The last patriot to be executed for his part in the Easter Rising of 1916 was a Protestant from Northern Ireland further disproving the North vs South, Catholic vs protestnat mythology promoted by the British to divide and conquer. His name was Roger Casement and he was born in Antrim on September 1, 1864 to a Protestant father and Catholic mother. At 17, he went to work for the Elder Dempster Shipping Company in Liverpool; three years later he shipped out as purser on one of the company’s ships headed for the west coast of Africa. There in 1892 he joined the British Colonial Service and was gradually advanced to a position of trust in the British Consulate. Always a fair and honorable man, Casement was horrified at the inhuman treatment of native workers in the Belgian Congo, and wrote a notable report exposing those conditions. The story was published in the press, and when Casement returned to England in 1904. He was the man of the hour.
While in London he met Alice Stopford Green, a historian who argued that the English had no right in Ireland, and denounced the exploitation of the Irish people. She had a profound influence on Casement and when he returned to Ireland he looked up her friends: Bulmer Hobson, Eoin MacNeill, and Erskine Childers. He soon became a confident of these and other men of similar political convictions.
Casement’s diligent service earned him the post of Consul General at Rio de Janeiro and he sailed off to assume that enviable post, but even there his sense of fair play guided his actions. He wrote a scathing report on the cruelties practiced by whites on native workers on the rubber plantations along the Putamayo river. It became an international sensation. He returned to England in 1911 and was Knighted for his public service. Casement retired from the Colonial Service in 1912 and returned to Ireland where his sense of fair play was again aroused – this time by the conditions of his own people under the rule of the Crown.

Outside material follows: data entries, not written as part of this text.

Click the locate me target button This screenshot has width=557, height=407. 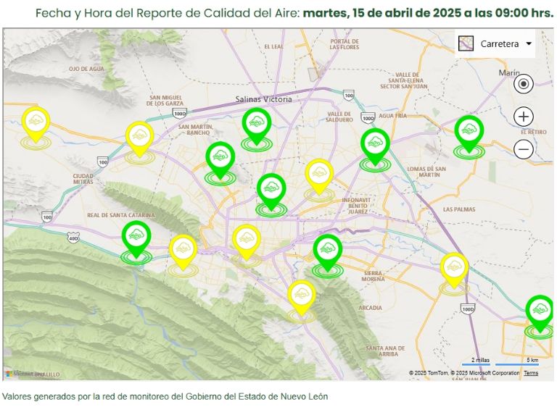[x=523, y=83]
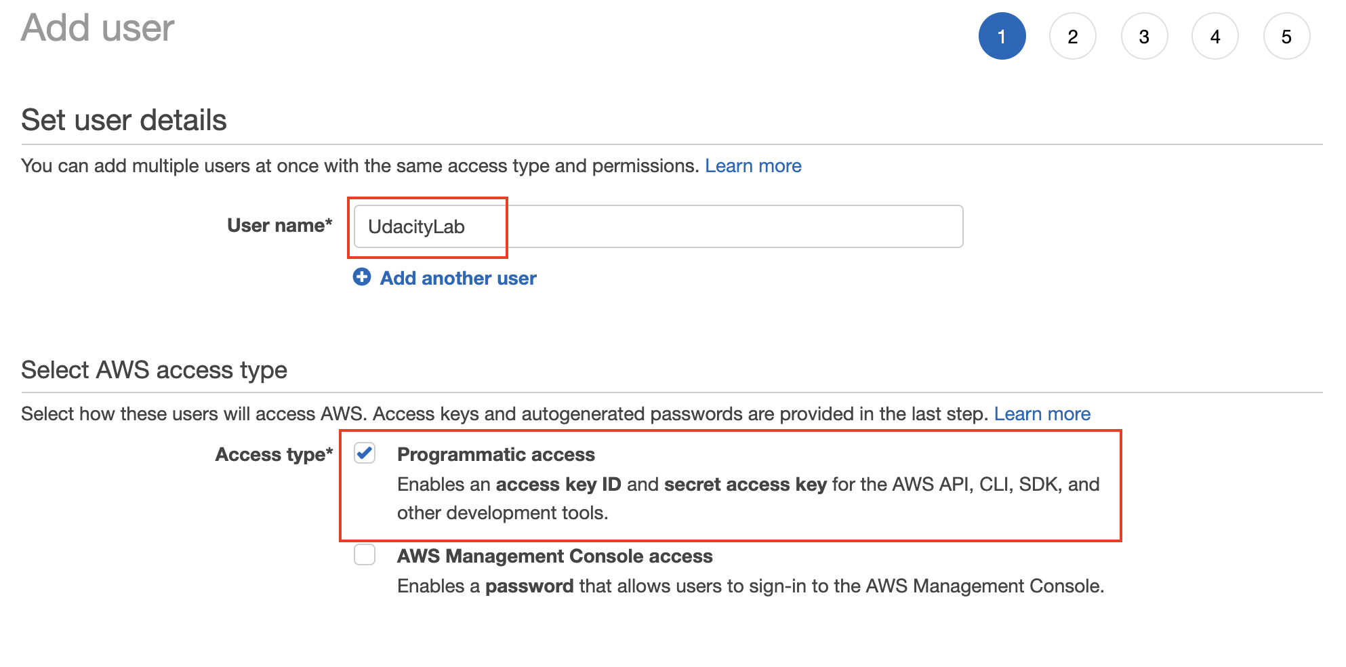Open Learn more link about AWS access types
1346x667 pixels.
1042,413
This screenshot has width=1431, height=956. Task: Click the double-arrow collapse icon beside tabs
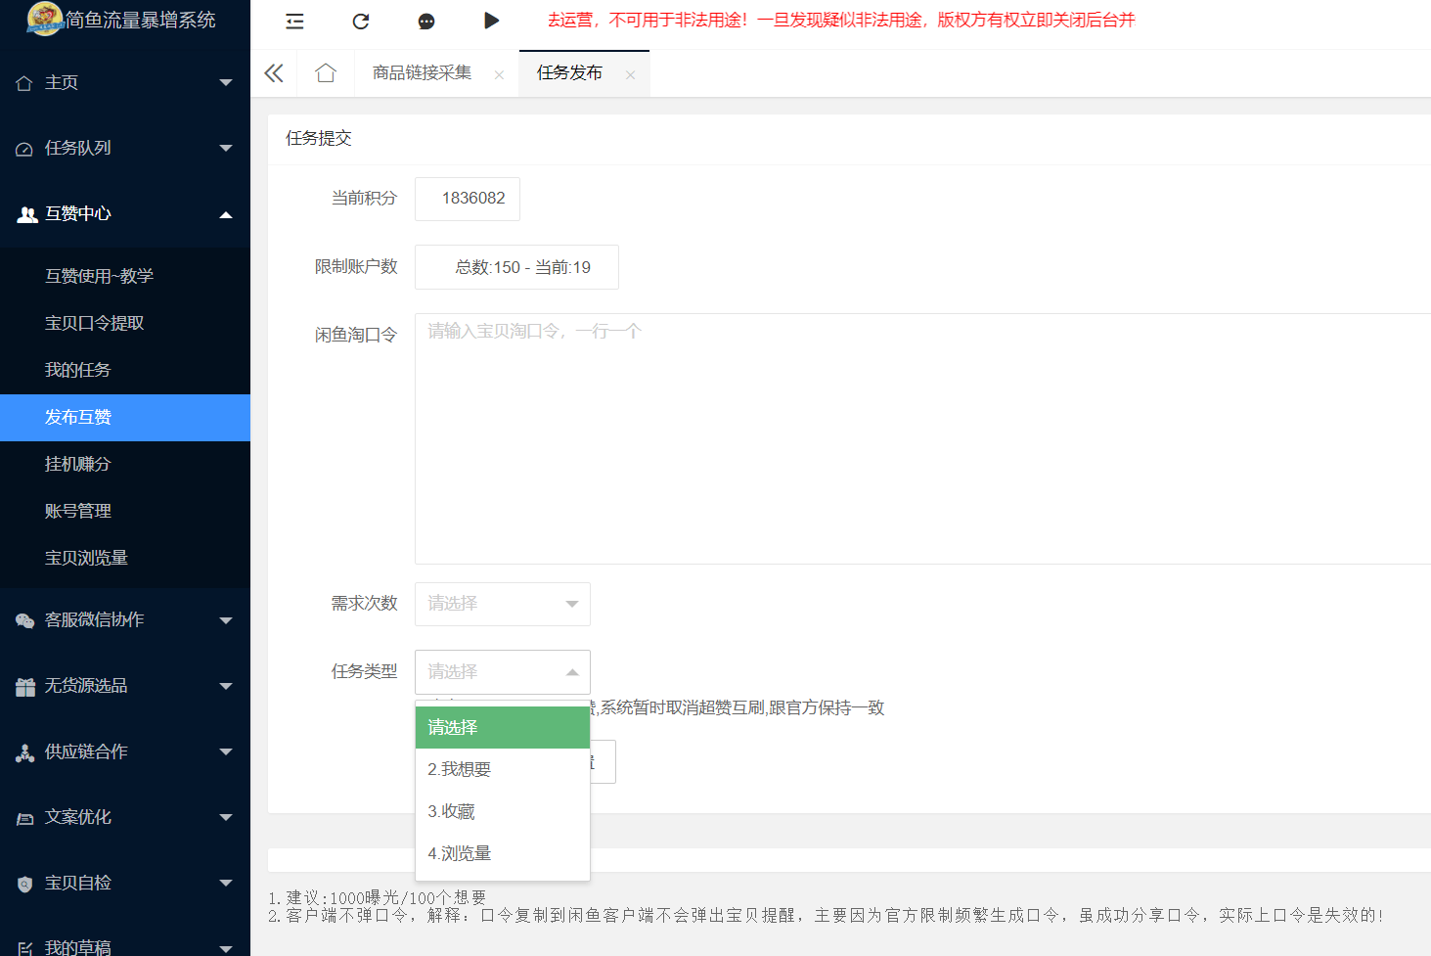[x=274, y=72]
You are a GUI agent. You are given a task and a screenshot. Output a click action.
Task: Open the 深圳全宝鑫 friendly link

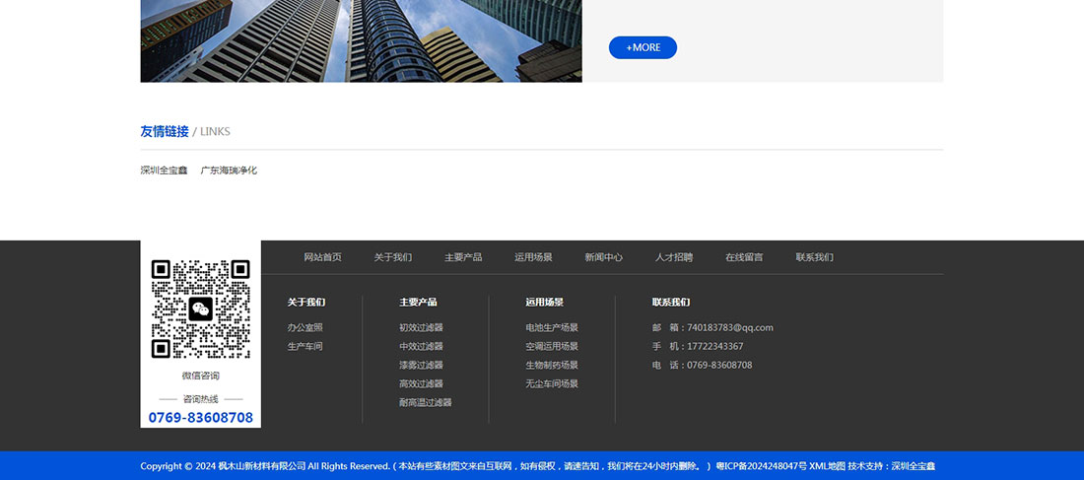(164, 171)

Always a man of strong nationalist sympathies, he joined the National Volunteers in 1913. When he visited London during the following year, the knighted Sir Roger was on a different mission – to arrange for the Irish Volunteer Corps to bring 1500 Hamburg guns to Howth. History shows just how successful he was for many a man marched into Dublin on Easter Monday morning shouldering his old Howth gun. But lets not get ahead of our story. More money was needed to secure more arms, and Casement was entrusted with a trip to New York to see the gallant old Fenian, John Devoy who had been busy raising funds for that purpose among the American Irish. On July 4, 1914, Casement sailed for America. While he was in America, World War I broke out, and Devoy contacted the German ambassador to America seeking aid to win Irish independence. On October 15, 1914 Casement sailed from New York to Germany, carrying a small fortune in Clan na Gael money to purchase more arms. He also hoped to enlist Irish prisoners-of-war in a brigade to serve in an Irish rising, but in that he was not successful. However, the Germans did dispatch the ship AUD with a cargo of arms to be landed at Banna Strand in Co Kerry. Casement followed in a submarine, landing on Banna Strand in Tralee Bay on Good Friday, 1916. Those who were to meet him there did not.
American Federal agents had raided the New York office of the German Attache and confiscated many documents including Devoy’s message concerning the arms shipment. A delay of 24 hours and an alternate landing spot was radioed to the AUD, but the ship’s radio was inoperative. The Aud landed at the original landing spot and a British convoy was waiting for them. the Aud was escorted by the British to Cork and on the was the German Captain scuttled the ship! The bewildered Casement decided to wait on the beach until his contacts arrived, but he was captured, identified and hurried away to London as a prisoner. An angry Devoy blamed American President Wilson for alerting the British to the arms shipment even though it was a legal transaction since American had not yet entered the war, but because Wilson was of northern Irish loyalist heritage.
Found guilty of high treason, Casement was sentenced to be hanged. A world-wide furor erupted over the severity of the sentence. Here was a just man, recently praised and knighted by the Crown for his efforts on behalf of persecuted natives in far corners of the world, sentenced to death by that same Crown for daring to challenge the exploitation of his own downtrodden people. In an effort to reverse public opinion, the British government circulated copies of diaries alleged to be Casement’s, which recorded homosexual practices. Much controversy surrounded these Black Diaries, but they had the desired effect. The public furor died down, and Casement was hanged in Pentonville Prison on August 3, 1916.
For many years after the Irish government finally won its limited freedom from England, official requests were made to have Sir Roger’s remains returned to Ireland. It was not until 1965, that the English Government finally relented, but only after circulating the despicable Black Diaries once more. But this time they didn’t reckon on modern analytical methodology, and the diaries were claimed by many experts to be forgeries. In spite of English efforts to sully the name of this dedicated Irish patriot, Casement’s remains were respectfully received by the Irish people, given a huge state funeral, and re-interred in Glasnevin Cemetary on March 1, 1965 – just one year before the 50th anniversary of the Easter Rising.